--- START Working data ---

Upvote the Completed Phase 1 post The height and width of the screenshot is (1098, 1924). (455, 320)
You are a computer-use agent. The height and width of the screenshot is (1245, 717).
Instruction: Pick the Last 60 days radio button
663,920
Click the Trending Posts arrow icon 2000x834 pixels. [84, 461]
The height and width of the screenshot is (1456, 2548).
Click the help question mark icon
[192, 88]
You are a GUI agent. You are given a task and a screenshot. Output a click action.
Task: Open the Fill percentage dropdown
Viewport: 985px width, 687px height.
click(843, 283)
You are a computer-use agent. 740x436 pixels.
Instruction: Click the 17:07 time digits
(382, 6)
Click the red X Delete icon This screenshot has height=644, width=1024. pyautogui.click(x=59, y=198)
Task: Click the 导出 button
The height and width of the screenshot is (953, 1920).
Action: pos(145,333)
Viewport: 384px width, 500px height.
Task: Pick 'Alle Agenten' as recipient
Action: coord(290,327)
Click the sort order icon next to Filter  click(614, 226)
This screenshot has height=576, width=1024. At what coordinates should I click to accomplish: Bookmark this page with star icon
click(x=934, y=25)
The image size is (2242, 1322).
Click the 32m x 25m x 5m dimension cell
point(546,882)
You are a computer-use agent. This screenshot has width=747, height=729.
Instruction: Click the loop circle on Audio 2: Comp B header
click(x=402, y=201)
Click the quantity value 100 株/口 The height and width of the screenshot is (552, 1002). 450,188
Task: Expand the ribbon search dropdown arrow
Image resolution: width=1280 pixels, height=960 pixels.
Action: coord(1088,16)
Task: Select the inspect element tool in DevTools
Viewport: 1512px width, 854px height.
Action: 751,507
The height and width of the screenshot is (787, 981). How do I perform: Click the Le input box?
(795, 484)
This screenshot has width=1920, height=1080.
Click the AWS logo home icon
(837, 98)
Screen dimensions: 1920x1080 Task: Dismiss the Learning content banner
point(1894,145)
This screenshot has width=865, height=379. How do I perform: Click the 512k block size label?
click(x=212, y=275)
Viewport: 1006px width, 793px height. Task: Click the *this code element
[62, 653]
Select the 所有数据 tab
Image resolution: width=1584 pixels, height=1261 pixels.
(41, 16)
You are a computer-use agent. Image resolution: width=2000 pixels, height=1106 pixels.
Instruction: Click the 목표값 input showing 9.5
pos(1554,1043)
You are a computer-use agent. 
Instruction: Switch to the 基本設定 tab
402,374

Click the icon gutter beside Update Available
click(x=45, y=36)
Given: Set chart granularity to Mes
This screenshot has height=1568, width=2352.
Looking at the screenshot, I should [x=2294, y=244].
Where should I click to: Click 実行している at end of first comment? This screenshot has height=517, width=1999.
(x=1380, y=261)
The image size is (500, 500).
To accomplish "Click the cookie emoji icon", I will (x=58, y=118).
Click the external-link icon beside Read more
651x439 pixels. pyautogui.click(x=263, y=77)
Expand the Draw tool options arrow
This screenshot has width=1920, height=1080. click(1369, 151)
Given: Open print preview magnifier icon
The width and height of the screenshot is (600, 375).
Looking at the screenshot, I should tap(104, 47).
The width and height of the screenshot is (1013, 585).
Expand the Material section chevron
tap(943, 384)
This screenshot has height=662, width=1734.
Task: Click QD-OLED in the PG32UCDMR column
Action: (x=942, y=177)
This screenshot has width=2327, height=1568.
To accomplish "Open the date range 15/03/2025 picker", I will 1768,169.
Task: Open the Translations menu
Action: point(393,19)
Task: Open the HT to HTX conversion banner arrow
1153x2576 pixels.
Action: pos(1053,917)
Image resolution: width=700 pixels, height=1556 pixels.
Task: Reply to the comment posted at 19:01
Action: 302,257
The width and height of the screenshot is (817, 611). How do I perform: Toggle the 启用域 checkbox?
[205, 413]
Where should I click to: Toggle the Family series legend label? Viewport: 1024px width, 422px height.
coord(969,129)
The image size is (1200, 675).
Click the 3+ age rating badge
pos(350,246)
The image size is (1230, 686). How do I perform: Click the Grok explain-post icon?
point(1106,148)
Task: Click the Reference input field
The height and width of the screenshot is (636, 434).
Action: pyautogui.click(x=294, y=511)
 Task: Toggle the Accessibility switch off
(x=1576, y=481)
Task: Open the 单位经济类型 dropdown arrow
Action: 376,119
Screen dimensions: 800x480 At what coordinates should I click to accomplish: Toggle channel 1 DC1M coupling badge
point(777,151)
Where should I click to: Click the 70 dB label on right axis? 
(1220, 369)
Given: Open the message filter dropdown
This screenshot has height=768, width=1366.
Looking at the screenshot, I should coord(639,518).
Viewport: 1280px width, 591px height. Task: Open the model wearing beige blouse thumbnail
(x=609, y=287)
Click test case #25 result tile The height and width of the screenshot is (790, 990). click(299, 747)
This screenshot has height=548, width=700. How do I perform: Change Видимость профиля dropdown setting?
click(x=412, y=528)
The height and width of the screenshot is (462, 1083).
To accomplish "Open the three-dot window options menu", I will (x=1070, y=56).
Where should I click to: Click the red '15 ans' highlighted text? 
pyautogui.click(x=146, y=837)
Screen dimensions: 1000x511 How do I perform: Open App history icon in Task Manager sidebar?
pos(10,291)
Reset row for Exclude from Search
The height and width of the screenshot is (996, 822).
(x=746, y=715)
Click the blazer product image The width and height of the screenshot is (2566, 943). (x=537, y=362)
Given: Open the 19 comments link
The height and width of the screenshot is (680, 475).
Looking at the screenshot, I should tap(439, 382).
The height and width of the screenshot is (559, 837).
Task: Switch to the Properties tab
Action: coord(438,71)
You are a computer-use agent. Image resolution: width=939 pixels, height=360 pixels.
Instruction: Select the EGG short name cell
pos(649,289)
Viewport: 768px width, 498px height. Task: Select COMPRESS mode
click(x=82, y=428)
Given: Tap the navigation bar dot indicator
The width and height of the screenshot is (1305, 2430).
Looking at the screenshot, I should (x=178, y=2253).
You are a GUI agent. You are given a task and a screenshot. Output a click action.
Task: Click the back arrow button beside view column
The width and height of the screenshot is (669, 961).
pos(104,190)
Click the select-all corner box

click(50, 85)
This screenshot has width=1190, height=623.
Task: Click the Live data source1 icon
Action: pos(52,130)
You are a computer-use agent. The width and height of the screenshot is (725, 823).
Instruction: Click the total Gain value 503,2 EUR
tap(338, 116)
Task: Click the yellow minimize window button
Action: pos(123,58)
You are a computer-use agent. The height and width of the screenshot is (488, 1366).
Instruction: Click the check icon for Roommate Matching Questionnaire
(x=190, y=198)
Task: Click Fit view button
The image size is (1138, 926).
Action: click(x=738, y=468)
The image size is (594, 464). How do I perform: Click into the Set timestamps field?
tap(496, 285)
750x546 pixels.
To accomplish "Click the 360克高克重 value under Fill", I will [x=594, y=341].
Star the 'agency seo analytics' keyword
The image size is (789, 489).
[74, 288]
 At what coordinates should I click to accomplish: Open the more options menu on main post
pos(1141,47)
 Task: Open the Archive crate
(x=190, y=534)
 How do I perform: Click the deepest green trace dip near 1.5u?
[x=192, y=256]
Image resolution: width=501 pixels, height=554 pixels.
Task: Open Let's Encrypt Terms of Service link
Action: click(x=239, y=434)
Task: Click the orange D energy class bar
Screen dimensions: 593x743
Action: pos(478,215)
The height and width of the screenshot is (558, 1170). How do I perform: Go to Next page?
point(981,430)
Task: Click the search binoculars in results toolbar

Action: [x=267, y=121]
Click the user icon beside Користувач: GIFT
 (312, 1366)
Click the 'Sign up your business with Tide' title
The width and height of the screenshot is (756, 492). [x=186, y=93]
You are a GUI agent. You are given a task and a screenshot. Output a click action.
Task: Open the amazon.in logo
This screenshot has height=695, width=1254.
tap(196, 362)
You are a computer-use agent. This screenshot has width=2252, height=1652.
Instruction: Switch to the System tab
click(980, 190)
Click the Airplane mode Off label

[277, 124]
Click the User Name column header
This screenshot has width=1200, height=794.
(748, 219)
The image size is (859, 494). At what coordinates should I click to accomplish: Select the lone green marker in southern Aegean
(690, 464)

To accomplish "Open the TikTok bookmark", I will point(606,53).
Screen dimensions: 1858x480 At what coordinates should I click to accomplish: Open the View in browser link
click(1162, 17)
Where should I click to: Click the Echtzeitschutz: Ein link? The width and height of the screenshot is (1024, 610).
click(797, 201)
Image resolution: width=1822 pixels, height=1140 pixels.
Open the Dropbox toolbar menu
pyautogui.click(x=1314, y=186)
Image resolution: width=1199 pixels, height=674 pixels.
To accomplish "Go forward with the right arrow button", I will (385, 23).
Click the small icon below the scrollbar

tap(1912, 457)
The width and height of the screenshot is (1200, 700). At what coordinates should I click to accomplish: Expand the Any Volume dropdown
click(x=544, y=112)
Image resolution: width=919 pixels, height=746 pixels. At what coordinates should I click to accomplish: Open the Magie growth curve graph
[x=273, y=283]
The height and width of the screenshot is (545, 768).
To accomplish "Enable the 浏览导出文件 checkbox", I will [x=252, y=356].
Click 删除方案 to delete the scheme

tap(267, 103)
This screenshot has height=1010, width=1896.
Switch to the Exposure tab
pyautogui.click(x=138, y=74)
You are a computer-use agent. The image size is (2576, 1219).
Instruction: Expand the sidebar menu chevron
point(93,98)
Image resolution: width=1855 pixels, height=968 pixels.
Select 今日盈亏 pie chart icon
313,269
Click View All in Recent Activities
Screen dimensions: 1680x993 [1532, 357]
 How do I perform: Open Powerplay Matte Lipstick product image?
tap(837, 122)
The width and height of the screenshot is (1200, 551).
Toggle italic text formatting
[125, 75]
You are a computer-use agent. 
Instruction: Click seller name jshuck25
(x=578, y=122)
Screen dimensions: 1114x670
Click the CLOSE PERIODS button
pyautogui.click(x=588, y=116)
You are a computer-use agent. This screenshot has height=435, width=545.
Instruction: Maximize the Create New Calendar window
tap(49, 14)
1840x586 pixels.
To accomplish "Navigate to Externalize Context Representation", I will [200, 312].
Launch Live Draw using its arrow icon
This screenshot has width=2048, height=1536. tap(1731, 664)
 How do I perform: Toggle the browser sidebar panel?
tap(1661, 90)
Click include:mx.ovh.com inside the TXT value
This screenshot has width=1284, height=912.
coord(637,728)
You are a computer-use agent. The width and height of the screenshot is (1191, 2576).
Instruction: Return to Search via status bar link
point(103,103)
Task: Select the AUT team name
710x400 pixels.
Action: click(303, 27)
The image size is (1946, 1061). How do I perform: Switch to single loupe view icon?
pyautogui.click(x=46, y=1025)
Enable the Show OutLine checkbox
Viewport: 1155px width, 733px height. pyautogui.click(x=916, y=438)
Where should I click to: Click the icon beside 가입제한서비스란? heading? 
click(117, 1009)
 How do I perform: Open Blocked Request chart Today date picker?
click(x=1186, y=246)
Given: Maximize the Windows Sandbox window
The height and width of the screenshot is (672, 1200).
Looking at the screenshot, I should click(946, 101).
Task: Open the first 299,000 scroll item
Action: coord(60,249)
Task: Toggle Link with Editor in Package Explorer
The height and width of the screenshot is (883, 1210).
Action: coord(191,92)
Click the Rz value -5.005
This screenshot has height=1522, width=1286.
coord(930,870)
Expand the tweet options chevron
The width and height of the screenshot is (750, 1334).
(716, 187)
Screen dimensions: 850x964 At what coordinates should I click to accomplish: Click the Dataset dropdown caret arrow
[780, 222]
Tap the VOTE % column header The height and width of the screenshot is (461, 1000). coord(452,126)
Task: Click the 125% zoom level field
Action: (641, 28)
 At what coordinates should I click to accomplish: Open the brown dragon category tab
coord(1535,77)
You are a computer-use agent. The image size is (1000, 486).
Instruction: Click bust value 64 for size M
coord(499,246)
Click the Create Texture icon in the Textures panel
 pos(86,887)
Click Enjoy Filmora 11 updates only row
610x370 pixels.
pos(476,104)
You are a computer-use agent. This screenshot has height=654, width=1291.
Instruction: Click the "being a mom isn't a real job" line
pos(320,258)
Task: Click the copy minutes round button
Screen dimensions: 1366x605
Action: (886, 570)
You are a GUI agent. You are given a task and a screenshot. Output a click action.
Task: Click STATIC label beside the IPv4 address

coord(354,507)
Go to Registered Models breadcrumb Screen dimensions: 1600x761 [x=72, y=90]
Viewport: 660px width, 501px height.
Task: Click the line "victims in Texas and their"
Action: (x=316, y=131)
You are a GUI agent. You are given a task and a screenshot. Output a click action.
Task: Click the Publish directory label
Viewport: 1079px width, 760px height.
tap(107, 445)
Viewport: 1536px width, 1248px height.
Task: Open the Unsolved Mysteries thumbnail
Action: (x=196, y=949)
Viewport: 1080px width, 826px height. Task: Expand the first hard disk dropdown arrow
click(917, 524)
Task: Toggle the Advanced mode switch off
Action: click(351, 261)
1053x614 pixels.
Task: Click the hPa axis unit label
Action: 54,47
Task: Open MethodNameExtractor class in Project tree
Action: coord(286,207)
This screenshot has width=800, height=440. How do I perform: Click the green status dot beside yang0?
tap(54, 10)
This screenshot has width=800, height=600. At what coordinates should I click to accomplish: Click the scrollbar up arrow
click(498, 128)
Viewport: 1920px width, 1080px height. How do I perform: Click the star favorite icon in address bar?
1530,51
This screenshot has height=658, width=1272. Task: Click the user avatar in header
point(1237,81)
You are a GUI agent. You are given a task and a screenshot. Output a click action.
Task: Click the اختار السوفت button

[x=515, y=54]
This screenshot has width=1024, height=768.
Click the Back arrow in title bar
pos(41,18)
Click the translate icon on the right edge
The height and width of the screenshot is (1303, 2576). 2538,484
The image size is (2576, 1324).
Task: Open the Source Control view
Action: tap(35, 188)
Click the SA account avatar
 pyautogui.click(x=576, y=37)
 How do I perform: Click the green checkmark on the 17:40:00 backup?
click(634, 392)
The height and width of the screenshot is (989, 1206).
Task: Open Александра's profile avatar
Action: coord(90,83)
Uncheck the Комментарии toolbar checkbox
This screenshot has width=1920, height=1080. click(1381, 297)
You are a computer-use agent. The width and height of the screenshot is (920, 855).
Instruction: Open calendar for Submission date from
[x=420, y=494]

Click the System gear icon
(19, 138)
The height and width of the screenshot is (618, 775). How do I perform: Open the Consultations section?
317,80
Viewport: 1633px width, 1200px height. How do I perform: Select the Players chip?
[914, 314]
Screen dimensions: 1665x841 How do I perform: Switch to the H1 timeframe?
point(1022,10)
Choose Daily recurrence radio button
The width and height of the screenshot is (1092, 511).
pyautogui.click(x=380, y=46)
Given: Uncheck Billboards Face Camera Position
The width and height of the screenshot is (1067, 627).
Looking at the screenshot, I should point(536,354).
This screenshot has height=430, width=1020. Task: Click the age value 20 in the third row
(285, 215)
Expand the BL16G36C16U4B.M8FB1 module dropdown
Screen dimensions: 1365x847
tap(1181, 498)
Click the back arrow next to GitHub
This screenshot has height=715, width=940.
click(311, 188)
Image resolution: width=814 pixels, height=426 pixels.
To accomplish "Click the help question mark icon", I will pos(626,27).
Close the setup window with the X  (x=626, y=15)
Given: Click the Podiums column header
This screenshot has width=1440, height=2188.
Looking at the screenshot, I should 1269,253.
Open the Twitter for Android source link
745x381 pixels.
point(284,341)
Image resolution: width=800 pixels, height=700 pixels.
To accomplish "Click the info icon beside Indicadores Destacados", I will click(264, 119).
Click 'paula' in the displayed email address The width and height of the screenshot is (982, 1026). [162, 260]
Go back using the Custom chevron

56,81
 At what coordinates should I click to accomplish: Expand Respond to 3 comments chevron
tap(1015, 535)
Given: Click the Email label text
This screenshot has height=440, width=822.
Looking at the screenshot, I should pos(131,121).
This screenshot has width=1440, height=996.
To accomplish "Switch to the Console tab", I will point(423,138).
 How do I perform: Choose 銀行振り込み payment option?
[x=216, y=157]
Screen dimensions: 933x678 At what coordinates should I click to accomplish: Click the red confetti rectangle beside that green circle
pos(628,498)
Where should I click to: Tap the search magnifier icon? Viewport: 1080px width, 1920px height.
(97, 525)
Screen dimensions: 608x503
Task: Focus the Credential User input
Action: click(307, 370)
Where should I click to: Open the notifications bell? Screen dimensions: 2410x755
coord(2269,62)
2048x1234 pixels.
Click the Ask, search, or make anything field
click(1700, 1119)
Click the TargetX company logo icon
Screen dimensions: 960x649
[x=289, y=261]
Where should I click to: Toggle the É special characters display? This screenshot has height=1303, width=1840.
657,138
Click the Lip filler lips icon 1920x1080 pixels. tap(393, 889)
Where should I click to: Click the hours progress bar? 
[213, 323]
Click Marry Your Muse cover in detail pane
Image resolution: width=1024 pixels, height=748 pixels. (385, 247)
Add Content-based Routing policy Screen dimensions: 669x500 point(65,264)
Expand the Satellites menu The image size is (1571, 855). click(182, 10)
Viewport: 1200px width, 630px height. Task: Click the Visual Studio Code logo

--- END Working data ---

- Aim of the task -
Reproduce the items in the part that opens with the line containing "How do I perform: Open Blocked" and closes with the line containing "click(x=1186, y=246)", requests included, with each answer coordinate scaled by 2.15 and rounded to the nearest whole number, halves rounded up. Leave every number in the requests as it is.

- Written answer -
 How do I perform: Open Blocked Request chart Today date picker?
click(x=2550, y=529)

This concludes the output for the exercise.